De bonne heure, les Versaillais poussent sur tous les points, le Louvre, le Palais-Royal, la Banque, le Comptoir d’escompte, le square Montholon, le boulevard Ornano et la ligne du chemin de fer du Nord. À quatre heures, ils canonnent le Palais-Royal que les fédérés entourent de fusillade. Vers sept heures, ils sont à la Banque, à la place de la Bourse et ils descendent sur la pointe Saint-Eustache où la résistance est très vive. Là encore les enfants doublent les hommes. Quand les fédérés furent tournés et massacrés sur place, ces enfants eurent l’honneur de n’être pas exceptés.

Rive gauche, les troupes remontent péniblement les quais et toute la partie du VIe qui borde la Seine. Au centre, la barricade de la Croix-Rouge a été évacuée pendant la nuit, comme celle de la rue de Rennes que trente hommes ont tenue pendant deux jours. Les Versaillais peuvent s’engager dans les rues d’Assas et Notre-Dame-des-Champs. À l’extrême droite, ils gagnent le Val-de-Grâce et s’avancent contre le Panthéon.

Évacuation de l’Hôtel de Ville

À huit heures, une quinzaine de membres de la Commune réunis à l’Hôtel de Ville, décident de l’évacuer. Deux seulement protestent. Le IIIe arrondissement, coupé de rues étroites, bien barricadées, couvre sûrement le flanc de l’Hôtel de Ville qui défie toute attaque de front et par les quais. Dans ces conditions de défense, se replier c’est fuir, c’est dépouiller le Comité de salut public du peu d’autorité qui lui reste. Mais, pas plus que l’avant-veille, on ne sait rassembler deux idées. On craint tout parce qu’on ne sait rien voir. Déjà le commandant du Palais-Royal a reçu l’ordre d’évacuer l’édifice après l’avoir incendié. Il a protesté, déclaré qu’il pouvait tenir encore ; l’ordre a été renouvelé. Tel est l’effarement qu’un membre propose la retraite sur Belleville. Autant vaudrait abandonner de suite le Château-d’Eau et la Bastille. Comme d’habitude le temps s’écoule. Le gouverneur de l’Hôtel de Ville, Pindy, va et vient, impatient de ces causeries.

Vers dix heures, les flammes jaillissent du beffroi.
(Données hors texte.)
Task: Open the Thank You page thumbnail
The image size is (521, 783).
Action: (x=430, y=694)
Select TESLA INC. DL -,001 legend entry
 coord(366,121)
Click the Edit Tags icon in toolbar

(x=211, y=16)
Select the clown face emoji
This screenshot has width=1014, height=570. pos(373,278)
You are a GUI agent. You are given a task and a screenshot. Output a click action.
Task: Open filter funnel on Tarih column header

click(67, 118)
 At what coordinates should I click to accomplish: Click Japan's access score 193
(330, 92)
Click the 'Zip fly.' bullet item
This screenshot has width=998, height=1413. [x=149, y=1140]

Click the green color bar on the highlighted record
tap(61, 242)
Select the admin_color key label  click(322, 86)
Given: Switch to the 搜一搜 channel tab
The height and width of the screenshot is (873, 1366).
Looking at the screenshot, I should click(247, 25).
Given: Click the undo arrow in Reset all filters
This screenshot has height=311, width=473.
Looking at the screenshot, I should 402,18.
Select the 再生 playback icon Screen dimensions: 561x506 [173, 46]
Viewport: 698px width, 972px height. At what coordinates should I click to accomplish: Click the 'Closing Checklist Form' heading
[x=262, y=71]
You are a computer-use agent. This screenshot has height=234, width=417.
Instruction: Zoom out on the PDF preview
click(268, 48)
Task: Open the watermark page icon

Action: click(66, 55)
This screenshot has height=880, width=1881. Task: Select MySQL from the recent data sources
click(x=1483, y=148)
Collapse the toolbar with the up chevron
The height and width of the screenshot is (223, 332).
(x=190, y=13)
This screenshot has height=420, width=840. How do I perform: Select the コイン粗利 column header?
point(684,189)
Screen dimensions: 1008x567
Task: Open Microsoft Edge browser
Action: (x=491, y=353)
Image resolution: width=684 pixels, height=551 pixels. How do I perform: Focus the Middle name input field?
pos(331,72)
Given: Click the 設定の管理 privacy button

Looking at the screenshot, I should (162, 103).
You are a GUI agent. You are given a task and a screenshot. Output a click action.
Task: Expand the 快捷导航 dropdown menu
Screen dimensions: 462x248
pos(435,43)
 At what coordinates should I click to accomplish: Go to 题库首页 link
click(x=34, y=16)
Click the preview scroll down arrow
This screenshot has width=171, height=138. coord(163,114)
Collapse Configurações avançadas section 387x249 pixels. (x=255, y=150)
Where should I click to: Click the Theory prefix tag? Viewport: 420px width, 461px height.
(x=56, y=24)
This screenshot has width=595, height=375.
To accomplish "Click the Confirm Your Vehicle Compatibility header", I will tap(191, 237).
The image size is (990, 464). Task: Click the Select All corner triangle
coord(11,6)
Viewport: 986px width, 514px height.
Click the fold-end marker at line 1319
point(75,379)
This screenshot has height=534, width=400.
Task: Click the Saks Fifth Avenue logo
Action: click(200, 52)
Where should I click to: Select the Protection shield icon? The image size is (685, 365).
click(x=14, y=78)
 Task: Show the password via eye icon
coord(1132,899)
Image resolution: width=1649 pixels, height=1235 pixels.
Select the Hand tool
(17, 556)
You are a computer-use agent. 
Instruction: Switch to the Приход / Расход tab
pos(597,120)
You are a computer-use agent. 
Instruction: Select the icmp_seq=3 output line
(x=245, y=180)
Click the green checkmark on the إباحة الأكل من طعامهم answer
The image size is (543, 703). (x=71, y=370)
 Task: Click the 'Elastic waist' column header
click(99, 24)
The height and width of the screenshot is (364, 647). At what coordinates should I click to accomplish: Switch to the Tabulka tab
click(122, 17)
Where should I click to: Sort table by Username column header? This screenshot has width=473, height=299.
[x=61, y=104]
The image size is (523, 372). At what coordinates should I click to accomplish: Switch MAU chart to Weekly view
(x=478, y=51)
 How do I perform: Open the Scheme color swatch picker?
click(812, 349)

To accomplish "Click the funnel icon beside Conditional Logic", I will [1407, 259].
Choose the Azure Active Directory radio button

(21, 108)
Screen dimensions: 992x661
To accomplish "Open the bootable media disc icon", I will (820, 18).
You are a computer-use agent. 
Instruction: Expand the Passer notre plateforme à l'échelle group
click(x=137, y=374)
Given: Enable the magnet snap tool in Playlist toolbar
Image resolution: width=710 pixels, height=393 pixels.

Une heure après, l’Hôtel de Ville est un brasier. La vieille maison, témoin de tant de parjures, où tant de fois le peuple installa les pouvoirs qui le mitraillèrent, craque et tombe avec son véritable maître. Au fracas des pavillons qui s’abîment, des voûtes et des cheminées s’écroulant, des sourdes détonations et des explosions éclatantes, se mêle la sèche voix des canons de la barricade Saint-Jacques qui commande la rue de Rivoli.

La Guerre et les services s’acheminent par les quais vers la mairie du XIe. Delescluze a protesté contre l’abandon de l’Hôtel de Ville et prédit que cette retraite découragerait bien des combattants.

On évacua le lendemain l’Imprimerie nationale où le Journal officiel de la Commune parut le 24 pour la dernière fois. Comme un Officiel qui se respecte, il est en retard d’un jour. Il contient les proclamations de l’avant-veille et quelques détails sur la bataille qui ne vont pas au-delà du mardi matin.